Fallen Grace - Mary Hooper [26]
‘What are they doing?’ Lily asked. ‘How will we get in?’ Thinking about the few worthless little things she kept in her cigar box, she began to cry. ‘I want my treasures!’
‘Wait here,’ Grace said to her firmly. ‘Don’t move!’ She approached who seemed to be the foreman; the man bearing the most paperwork, with the tallest hat. ‘We live here, my sister and I –’ she began.
‘Not any more you don’t,’ said the man, not even glancing up.
Grace felt shock gust through her. ‘But what’s happening? We’ve paid our rent, we don’t owe anything, we haven’t been in trouble –’
The man flattened his papers against his chest and looked at Grace for the first time, surprised at both her voice and her manner (for most of the other tenants of the houses had screamed, threatened and blasphemed). ‘Government orders,’ he said in a more conciliatory manner. ‘Slum clearance, see. Orders of Prince Albert. They’re going to build better homes here. They don’t want you to live twenty to a room and eighty to a privy any more.’
‘You mean, these houses are being improved?’
‘Not exactly, miss. They’re being pulled down. They’re going to build places with inside privies and water on tap, and when they’re all finished, you’ll be asked if you want to live here again. Always supposing you can afford the rent,’ he couldn’t resist adding.
‘But where shall we go in the meantime?’
The man shrugged his shoulders. ‘Haven’t you got any family who’d take you in?’
Grace didn’t even bother to reply to this. ‘But where are all the others gone? The Popes and the Cartwrights and everyone?’
‘Blessed if I know,’ the man said. ‘They were all here earlier, running around like a family of dung beetles. Why, someone had a zoo in their room – dogs, cats, squirrels, birds – a regular menagerie!’ He looked about him, then pointed to the steps of the end house, where three ragged shapes were bent over, weeping. ‘There are some of them.’
Grace looked, but didn’t see anyone she recognised. ‘But what of Mrs Macready?’
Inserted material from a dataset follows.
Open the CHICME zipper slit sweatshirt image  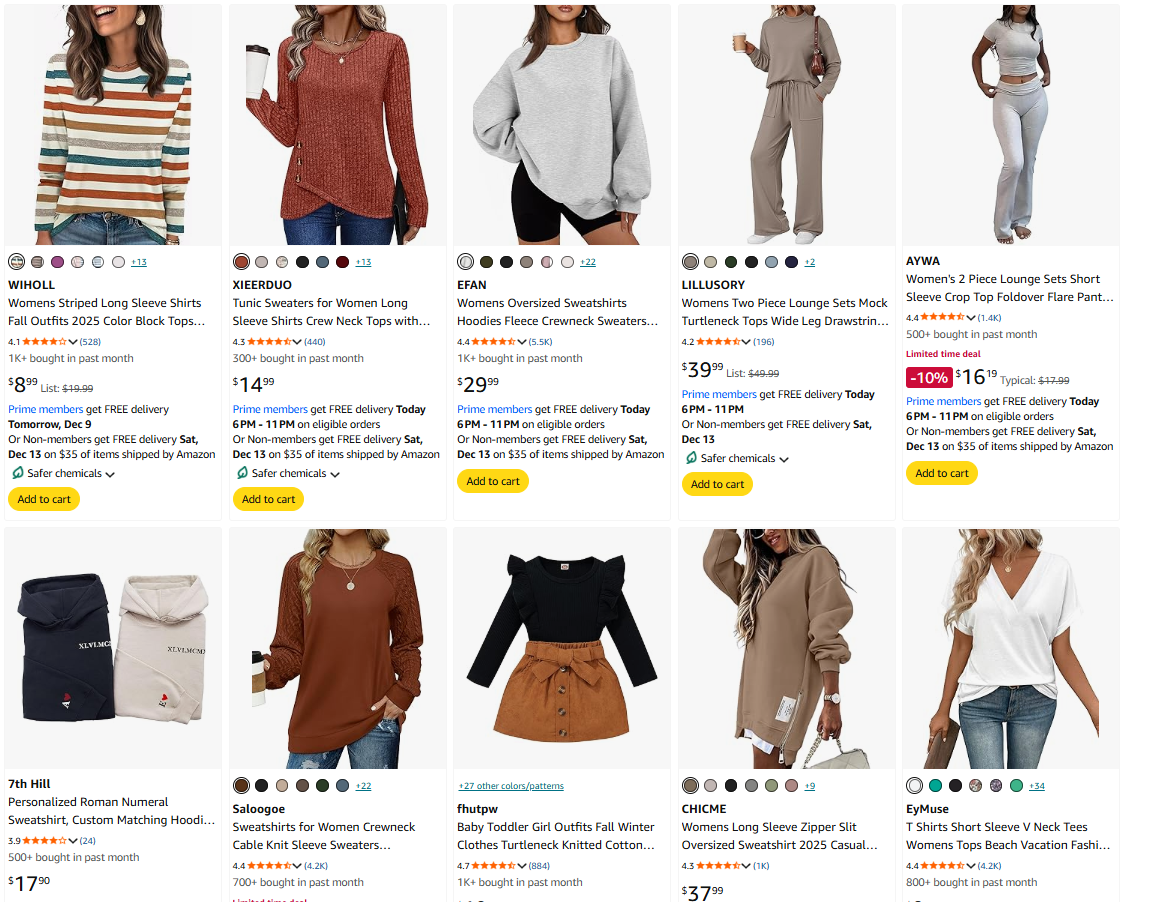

‘Gone to her son’s house in Connaught Gardens. We just do what we’re told, you understand,’ he said, so she would know he had nothing against her sort personally. ‘The bigwigs are very keen on slum clearance. They want all the stinking, rotten places pulled down. They breed disease, see.’
Grace was silent for a moment, trying to think clearly and not just begin weeping. ‘What about our things?’ she asked after a moment. ‘Can my sister and I go in to collect them?’
‘Too late, miss. You should have asked this morning.’
‘But no one told us!’ Grace thought of their few remaining trinkets and clothes, the crates, the sparse bedclothes and Lily’s treasures. ‘Oh, please,’ she said to the man earnestly. ‘It would break my sister’s heart to lose what few things we have.’
‘I thought all the stuffs was out of the place,’ said the man. He gave an exaggerated sigh. ‘Look, I’ll let you in for two minutes, all right? Go in, get what you want and come straight out. And don’t tell anyone I let you in!’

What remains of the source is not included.